DATA PROVIDED

■ ■ ■

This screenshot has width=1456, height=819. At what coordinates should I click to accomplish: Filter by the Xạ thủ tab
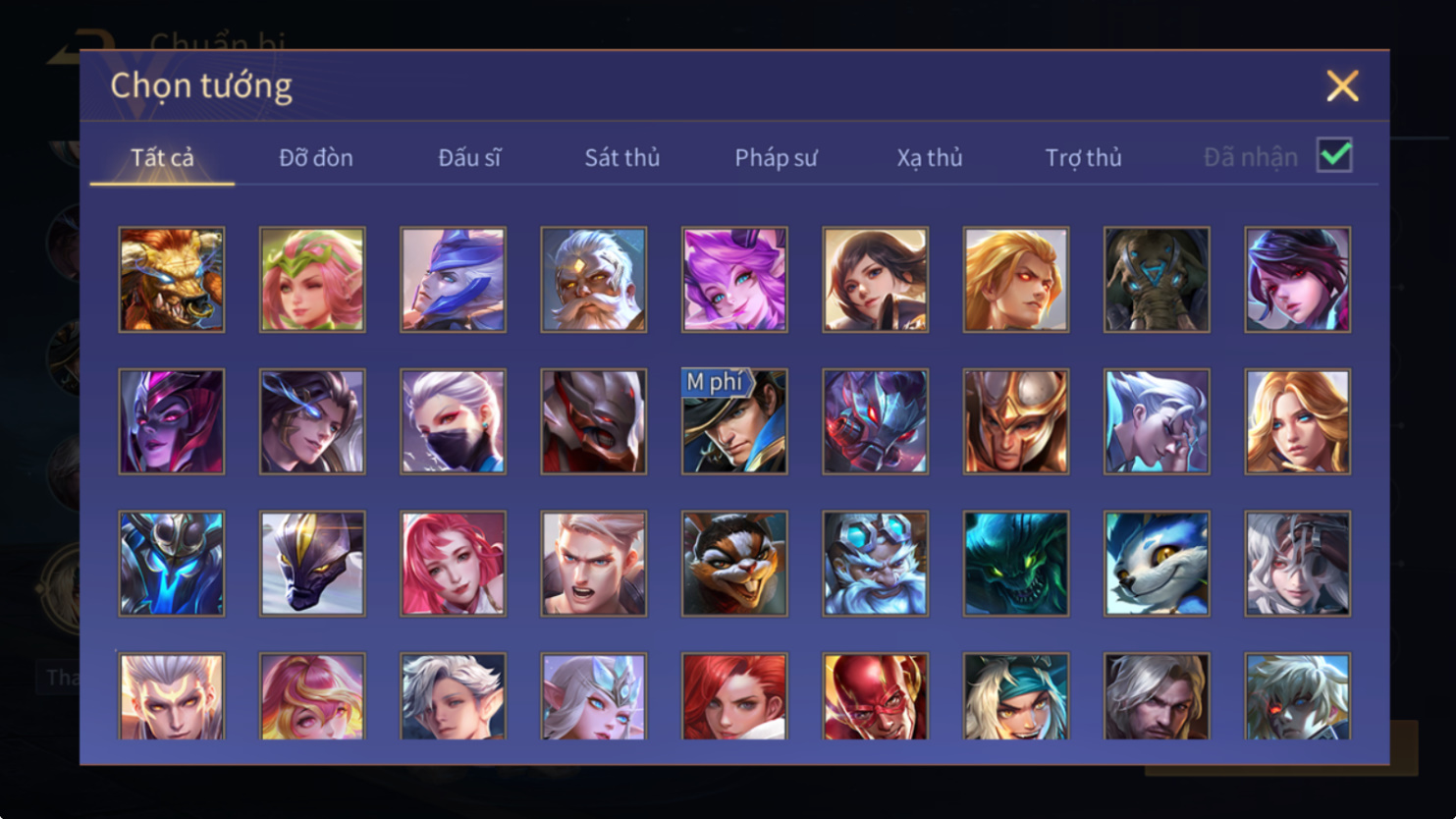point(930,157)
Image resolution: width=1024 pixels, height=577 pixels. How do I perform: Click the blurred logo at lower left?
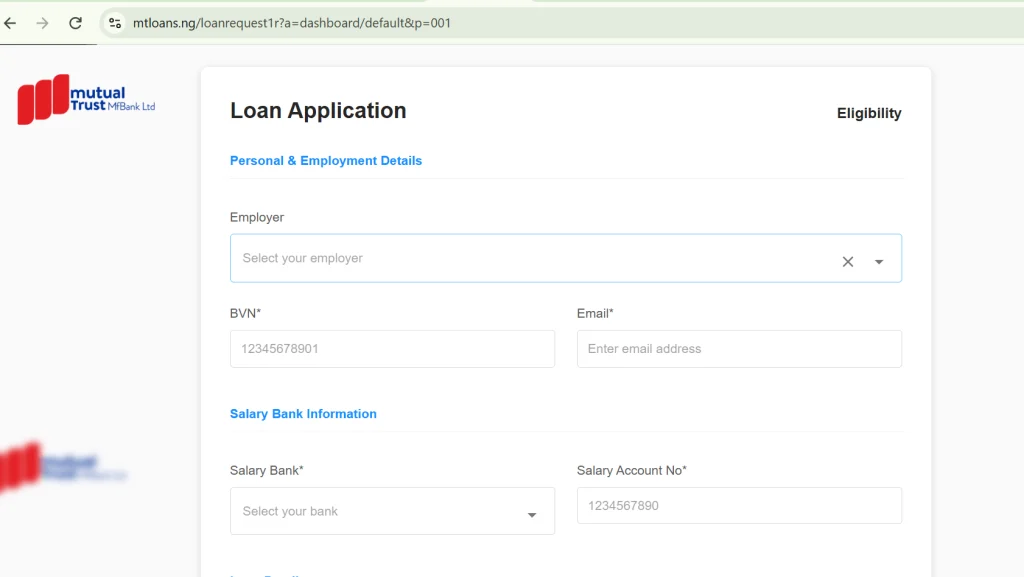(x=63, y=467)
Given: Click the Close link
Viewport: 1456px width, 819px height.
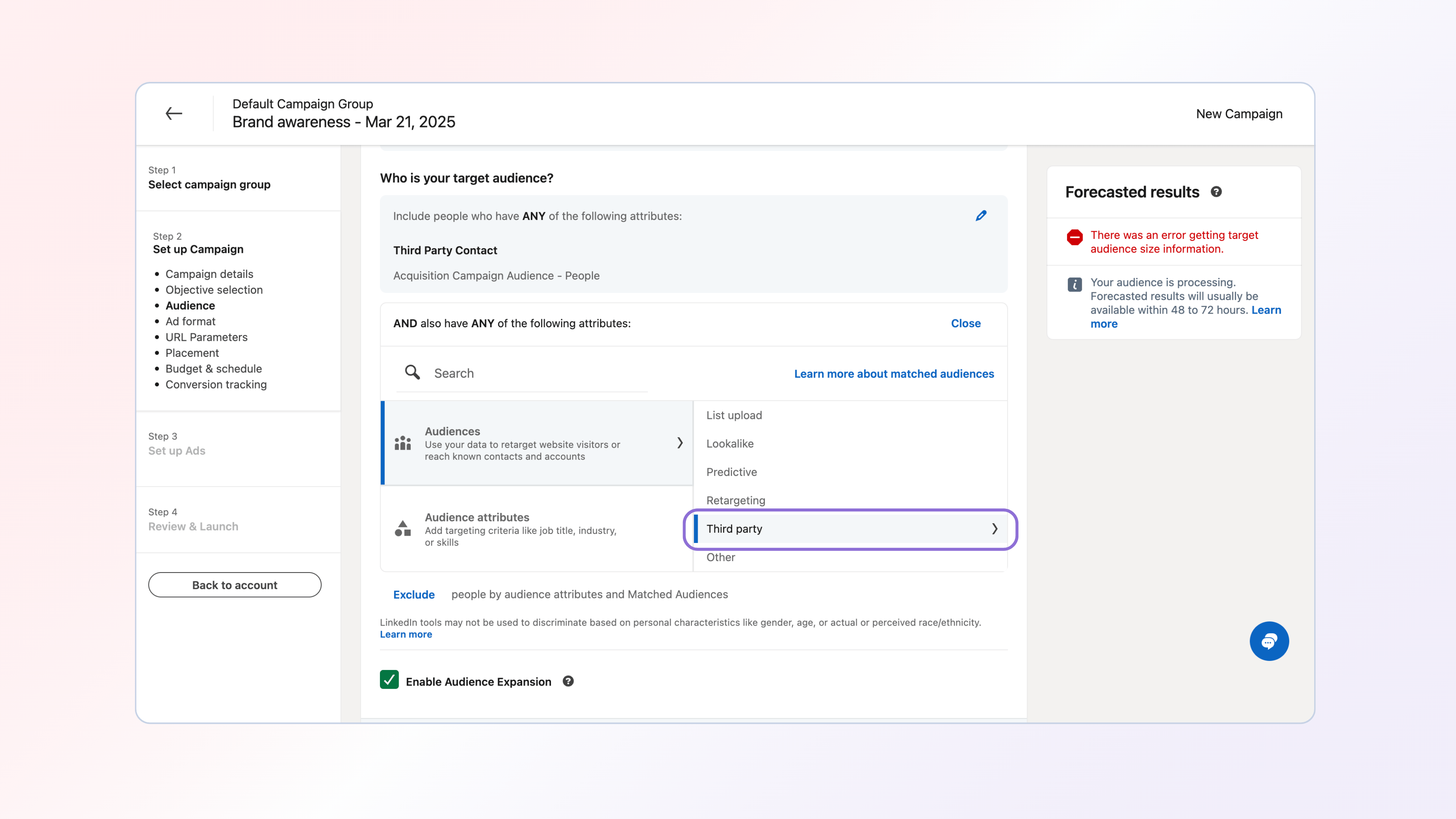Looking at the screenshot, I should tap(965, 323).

■ ■ ■

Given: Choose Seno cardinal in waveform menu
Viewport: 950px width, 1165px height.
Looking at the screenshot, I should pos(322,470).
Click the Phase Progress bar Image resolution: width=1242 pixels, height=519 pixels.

■ ■ ■

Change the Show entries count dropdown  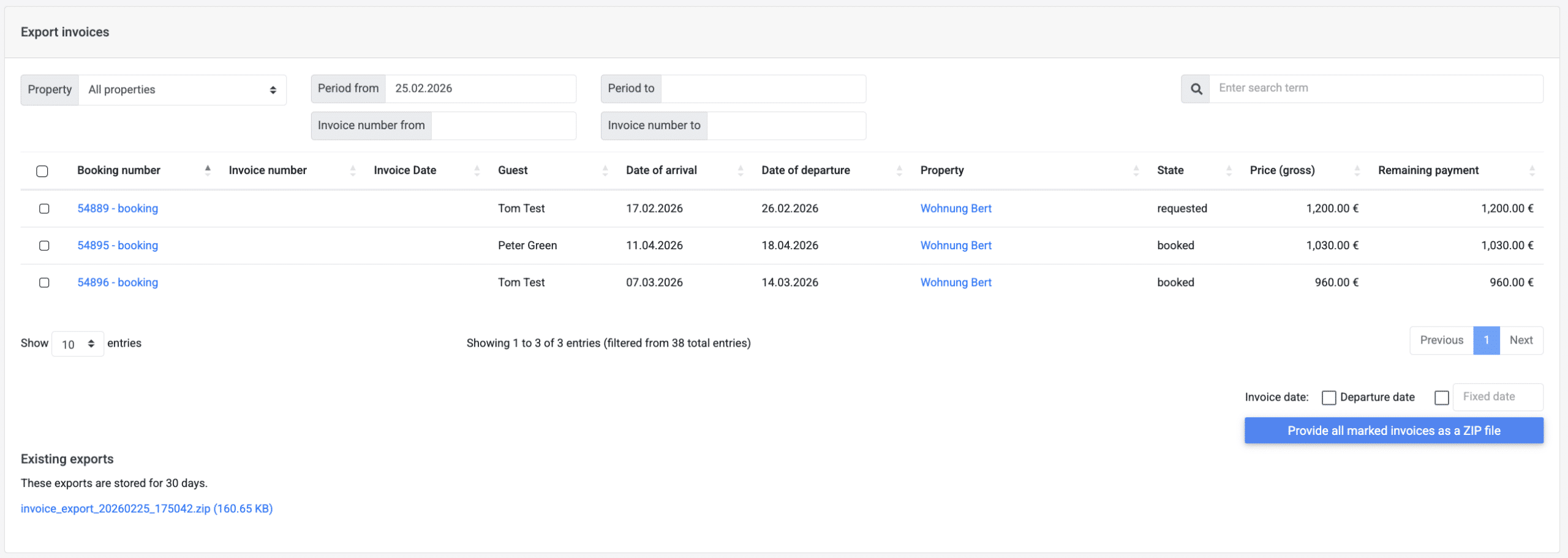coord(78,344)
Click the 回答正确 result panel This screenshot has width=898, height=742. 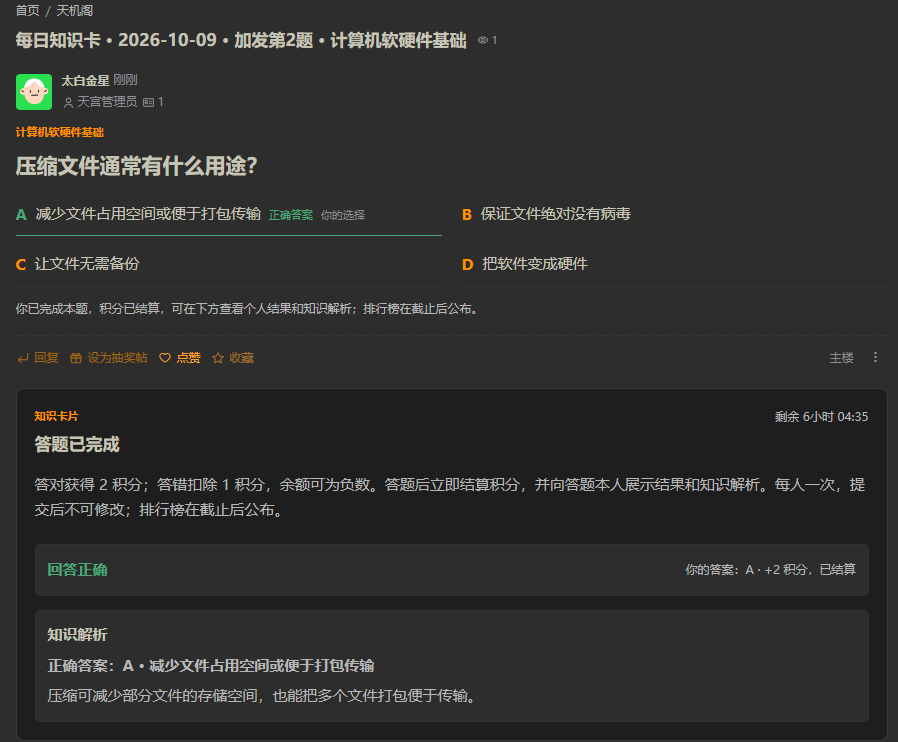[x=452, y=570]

■ ■ ■

YOUR INSTRUCTIONS
Report every line above that contains the word "Given".

ANSWER TO THIS PROBLEM
Given: Click the Close link
Given: Choose Seno cardinal in waveform menu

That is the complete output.